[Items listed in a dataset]
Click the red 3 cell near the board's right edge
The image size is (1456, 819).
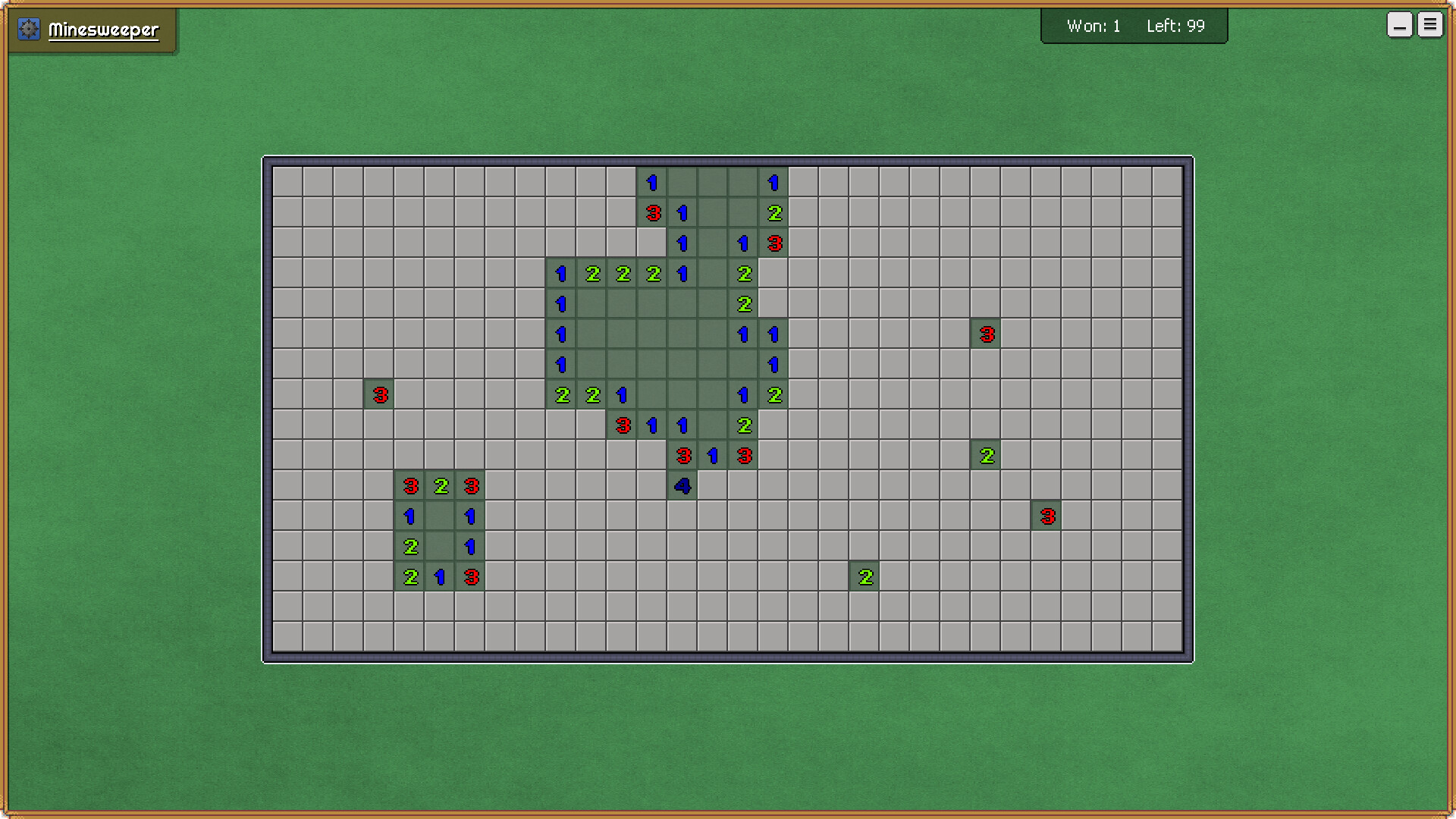tap(1046, 516)
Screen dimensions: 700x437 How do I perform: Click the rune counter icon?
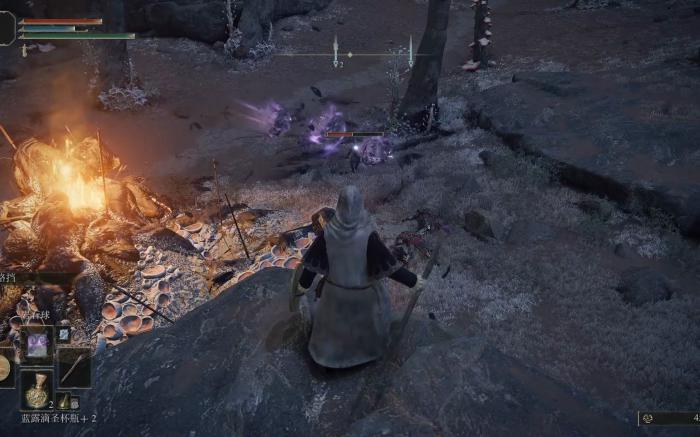tap(648, 418)
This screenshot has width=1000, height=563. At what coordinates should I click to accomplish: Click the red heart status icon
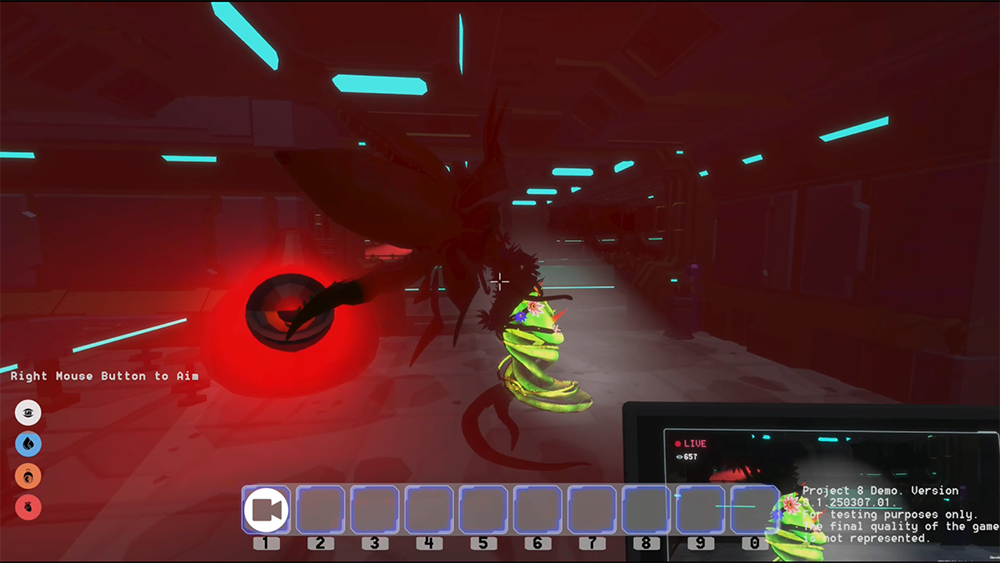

• **EXERCISE GOAL**
Which lines in the records contain the word "Click"? List each of them in full.

• **OUTPUT FOR THIS TASK**
Click the red 3 cell near the board's right edge
Screen dimensions: 700x437 How do I perform: Click the rune counter icon?
This screenshot has width=1000, height=563. At what coordinates should I click to accomplish: Click the red heart status icon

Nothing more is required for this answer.